Farquharson being famous for painting snow and sheep quickly saw the point, and taking her card, and a pencil from his pocket, exclaimed:
“Here it is!” and below the Chinese writing he drew a little lamb.
Mrs. Kendal, on his other side, leant over to hear what was going on, and laughingly said:
“I am jealous. Although not a ewe lamb, I think I deserve a sheep.” Whereupon Farquharson picked up her card, and with wonderful rapidity drew a sheep, and handing it back, said:
“I am very sorry, Mrs. Kendal, it is only a black sheep.”
It was all done so quickly it was quite a delightful incident.
Then I asked the Minister to write his name in Latin characters above the Chinese, and he did so; whereupon I proceeded to read the first word as “Lie.”

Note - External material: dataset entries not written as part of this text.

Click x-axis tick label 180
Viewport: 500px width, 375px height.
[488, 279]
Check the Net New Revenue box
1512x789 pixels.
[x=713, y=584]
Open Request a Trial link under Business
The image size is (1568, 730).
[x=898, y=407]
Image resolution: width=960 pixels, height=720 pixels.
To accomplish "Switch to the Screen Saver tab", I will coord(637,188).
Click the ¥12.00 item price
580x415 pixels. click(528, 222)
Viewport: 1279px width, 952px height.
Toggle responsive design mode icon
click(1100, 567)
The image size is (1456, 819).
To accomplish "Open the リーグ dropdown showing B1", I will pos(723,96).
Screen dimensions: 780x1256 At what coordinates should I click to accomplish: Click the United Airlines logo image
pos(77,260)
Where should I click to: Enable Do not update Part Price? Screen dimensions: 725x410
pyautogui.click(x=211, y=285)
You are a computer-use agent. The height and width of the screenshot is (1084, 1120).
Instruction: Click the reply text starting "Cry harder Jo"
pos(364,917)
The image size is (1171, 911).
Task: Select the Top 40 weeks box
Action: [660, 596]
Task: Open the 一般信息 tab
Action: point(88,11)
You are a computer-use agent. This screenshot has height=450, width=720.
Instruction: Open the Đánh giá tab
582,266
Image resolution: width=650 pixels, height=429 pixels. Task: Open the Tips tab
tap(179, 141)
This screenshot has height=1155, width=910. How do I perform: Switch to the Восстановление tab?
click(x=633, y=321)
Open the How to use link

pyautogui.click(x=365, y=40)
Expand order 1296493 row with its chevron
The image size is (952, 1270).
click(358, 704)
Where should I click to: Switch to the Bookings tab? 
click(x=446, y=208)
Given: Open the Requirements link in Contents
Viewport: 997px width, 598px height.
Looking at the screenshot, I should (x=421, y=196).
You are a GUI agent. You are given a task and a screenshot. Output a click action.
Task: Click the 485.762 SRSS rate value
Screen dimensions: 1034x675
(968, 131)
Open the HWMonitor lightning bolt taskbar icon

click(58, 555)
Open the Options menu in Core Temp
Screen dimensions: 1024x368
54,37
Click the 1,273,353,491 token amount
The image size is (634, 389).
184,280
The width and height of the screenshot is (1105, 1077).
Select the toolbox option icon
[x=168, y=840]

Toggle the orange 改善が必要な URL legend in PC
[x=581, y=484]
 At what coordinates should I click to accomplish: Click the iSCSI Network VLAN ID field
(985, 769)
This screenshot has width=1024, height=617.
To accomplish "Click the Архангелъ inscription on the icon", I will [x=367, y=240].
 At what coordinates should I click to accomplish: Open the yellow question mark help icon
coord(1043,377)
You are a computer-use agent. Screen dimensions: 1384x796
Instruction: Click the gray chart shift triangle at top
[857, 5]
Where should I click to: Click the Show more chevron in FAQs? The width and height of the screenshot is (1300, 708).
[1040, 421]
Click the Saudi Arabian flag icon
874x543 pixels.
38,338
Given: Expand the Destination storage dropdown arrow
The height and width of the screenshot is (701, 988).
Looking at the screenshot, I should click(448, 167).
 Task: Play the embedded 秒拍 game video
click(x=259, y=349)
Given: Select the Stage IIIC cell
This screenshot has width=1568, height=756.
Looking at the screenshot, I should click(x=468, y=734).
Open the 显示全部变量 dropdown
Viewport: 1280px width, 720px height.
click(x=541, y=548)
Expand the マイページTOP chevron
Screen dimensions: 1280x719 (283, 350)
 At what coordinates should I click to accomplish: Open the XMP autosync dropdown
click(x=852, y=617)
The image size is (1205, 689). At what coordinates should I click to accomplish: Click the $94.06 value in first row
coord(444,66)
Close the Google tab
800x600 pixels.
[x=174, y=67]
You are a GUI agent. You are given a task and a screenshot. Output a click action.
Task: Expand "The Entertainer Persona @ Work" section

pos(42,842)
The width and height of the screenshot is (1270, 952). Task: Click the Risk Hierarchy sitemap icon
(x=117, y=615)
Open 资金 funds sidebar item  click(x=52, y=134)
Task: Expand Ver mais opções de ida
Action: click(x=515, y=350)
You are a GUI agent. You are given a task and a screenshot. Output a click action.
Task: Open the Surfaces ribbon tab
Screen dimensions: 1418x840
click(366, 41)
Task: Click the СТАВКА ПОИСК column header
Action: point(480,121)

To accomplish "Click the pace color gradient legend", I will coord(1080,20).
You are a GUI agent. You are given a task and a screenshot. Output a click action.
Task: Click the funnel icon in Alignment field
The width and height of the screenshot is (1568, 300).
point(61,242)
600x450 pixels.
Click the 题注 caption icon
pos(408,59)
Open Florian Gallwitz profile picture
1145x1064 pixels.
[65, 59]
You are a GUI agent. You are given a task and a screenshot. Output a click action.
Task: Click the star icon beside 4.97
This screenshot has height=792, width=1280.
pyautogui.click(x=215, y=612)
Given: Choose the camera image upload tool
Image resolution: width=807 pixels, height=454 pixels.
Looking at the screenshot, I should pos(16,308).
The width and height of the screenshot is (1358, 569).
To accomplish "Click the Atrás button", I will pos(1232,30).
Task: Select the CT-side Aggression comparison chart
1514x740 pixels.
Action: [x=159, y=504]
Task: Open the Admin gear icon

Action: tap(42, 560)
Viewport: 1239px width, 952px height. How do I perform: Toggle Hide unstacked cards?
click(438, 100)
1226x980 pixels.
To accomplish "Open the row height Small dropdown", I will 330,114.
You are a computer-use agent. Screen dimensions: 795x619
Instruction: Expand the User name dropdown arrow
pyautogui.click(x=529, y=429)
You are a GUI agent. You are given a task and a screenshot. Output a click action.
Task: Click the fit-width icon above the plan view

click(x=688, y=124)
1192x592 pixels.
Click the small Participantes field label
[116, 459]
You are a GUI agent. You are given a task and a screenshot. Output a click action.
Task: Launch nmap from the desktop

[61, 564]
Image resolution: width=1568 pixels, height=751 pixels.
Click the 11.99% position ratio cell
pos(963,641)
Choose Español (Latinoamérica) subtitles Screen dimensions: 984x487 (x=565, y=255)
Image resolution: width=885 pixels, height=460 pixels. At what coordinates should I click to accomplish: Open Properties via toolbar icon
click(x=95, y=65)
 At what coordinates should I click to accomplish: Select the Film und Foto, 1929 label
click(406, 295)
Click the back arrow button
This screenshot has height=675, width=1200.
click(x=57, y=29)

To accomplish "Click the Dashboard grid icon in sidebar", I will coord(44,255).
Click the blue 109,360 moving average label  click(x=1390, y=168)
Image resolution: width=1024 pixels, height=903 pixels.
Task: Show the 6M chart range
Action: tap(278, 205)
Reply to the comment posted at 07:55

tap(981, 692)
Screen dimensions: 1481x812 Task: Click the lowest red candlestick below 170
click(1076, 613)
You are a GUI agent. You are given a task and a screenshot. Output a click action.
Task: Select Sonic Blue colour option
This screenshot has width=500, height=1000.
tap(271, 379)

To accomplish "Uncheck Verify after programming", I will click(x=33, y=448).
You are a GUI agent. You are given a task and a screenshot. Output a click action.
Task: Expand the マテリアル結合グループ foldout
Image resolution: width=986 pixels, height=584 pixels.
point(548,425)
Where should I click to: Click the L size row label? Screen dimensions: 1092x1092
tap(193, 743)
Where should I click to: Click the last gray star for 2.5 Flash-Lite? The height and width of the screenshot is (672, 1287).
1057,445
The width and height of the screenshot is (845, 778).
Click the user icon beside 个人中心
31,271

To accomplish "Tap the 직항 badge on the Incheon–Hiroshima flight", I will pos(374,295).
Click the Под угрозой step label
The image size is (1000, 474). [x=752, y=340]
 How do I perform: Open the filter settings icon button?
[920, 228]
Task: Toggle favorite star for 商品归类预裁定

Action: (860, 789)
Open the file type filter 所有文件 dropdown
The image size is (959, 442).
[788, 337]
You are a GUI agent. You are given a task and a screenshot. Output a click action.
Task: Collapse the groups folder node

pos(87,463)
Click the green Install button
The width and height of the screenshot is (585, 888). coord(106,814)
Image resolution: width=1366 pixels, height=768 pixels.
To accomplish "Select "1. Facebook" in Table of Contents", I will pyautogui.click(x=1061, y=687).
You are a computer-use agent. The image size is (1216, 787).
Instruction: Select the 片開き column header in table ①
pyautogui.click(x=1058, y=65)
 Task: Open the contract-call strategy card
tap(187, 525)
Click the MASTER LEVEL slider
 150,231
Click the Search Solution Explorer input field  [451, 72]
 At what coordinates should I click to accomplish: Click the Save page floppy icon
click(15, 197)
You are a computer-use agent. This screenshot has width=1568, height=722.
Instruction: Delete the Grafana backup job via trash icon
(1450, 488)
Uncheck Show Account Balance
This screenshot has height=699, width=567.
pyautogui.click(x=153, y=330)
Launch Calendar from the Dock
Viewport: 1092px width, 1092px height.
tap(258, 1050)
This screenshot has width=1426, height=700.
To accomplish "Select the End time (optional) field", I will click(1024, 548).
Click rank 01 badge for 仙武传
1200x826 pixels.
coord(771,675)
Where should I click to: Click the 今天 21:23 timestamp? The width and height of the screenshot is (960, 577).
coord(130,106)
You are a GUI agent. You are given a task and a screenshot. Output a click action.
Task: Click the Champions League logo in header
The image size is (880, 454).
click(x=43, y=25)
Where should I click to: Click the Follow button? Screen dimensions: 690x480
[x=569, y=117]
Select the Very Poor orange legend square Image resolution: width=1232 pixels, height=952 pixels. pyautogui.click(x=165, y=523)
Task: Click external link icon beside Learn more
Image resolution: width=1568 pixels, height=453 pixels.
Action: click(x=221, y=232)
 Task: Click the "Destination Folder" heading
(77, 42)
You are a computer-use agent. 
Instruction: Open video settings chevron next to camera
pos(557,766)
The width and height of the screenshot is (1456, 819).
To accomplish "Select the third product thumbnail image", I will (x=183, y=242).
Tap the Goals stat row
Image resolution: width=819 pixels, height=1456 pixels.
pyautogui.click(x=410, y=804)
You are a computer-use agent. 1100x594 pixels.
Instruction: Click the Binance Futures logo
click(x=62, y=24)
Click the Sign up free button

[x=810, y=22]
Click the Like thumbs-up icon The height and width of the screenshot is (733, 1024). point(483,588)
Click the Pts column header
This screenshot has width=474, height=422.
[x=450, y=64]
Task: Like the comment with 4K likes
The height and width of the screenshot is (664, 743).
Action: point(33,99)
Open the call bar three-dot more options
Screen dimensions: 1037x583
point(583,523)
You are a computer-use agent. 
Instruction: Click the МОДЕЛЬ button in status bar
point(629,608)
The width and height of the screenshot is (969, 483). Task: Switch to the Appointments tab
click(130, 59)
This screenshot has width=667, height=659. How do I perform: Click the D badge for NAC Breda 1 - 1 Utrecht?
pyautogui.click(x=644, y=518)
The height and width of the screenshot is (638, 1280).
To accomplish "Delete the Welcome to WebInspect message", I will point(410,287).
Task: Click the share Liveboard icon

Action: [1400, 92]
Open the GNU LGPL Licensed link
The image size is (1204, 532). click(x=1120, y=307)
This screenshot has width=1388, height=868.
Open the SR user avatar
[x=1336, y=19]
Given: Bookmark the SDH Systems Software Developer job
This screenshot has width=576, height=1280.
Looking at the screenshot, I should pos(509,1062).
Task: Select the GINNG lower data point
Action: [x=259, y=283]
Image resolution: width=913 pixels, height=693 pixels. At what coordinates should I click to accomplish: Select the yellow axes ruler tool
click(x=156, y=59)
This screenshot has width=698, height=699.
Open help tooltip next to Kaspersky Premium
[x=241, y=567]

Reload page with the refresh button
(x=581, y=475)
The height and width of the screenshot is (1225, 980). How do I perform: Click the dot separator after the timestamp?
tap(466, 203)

“No,” he said, “that is a bad word in English, but it is not my name. My father, Li Hung Chang, went to Paris, and as the Frenchmen pronounced his name “Lee” we have remained “Li” ever since. So I am now known by that title, and go about in Europe as Lord Li, although it sometimes causes my countrymen to smile when they hear it.”
Lord Li (Lee) told me the only foreigner he had ever known who spoke Chinese like a Chinaman was Sir Robert Hart; “And he speaks it as well as I do.”
Later I chaffed my Chinese friend about our English tea, and asked him if he considered it poison.